The fact that we did not get any improvement in our model, and in fact caused scores to go down by a small margin, shows that the extraneous data was not causing any issue for our classifier.

Unfortunately, with the current data, it seems unlikely to help our models perform any better with a binary target. This is most likely due to the variability and lack of clarity in very much of the original data. There is clearly potential for more accurate classifiers, but only with more specific data, or perhaps different configurations of the original dataset.

Another potential change that could be made is an adjustment to the type of Classifier.

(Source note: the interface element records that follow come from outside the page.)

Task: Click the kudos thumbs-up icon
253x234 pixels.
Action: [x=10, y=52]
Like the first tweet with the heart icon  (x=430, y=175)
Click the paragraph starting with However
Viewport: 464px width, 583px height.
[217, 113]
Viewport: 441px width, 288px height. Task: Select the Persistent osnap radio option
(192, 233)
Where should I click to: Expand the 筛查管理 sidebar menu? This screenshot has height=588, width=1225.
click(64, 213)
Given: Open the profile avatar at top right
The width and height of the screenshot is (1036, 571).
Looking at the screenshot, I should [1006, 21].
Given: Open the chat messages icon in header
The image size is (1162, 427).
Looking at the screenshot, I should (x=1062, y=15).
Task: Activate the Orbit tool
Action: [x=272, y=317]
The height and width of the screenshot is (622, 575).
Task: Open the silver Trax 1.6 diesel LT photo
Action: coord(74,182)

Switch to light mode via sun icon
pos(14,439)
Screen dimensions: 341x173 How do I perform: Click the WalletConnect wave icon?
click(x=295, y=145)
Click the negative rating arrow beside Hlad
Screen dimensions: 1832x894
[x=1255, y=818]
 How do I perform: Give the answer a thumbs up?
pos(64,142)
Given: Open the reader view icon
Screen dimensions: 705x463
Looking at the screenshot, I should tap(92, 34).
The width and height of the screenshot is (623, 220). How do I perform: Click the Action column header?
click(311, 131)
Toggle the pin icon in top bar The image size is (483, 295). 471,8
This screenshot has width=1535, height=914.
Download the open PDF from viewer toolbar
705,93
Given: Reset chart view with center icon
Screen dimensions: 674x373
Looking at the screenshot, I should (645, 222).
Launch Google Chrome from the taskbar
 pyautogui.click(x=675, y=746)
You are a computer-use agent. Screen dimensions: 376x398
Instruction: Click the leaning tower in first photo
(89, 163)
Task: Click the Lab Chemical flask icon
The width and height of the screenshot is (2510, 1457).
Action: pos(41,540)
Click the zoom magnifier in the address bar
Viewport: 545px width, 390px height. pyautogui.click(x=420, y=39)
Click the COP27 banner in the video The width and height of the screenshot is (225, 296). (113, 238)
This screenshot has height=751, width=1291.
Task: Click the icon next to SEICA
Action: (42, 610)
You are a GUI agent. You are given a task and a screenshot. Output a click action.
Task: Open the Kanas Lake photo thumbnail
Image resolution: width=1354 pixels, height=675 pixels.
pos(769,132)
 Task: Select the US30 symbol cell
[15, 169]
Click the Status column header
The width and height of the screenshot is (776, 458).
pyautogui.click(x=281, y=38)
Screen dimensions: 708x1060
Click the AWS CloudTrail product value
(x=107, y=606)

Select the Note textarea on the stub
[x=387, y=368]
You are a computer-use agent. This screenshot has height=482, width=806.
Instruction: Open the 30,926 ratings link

A multiclass or multioutput classifier, or even an unsupervised learning algorithm could find different results, potentially identifying key groups of features that yield different targets.

# Conclusion

# Baseline Etc

# Best

# Problems
## stadnardized, detailed data
## single target

# Solutions
## more standardization
## multi target
## separate analysis of performance per officer based on past records

As is clear from these tests (and as stated above), there are a vast assortment of possibilities that can be investigated in future analyses. The limitations of a binary target classification algorithm make it challenging to adequately find the results we need to make any sort of substantive reports about the data we have, besides the fact that we need more detailed and standardized data.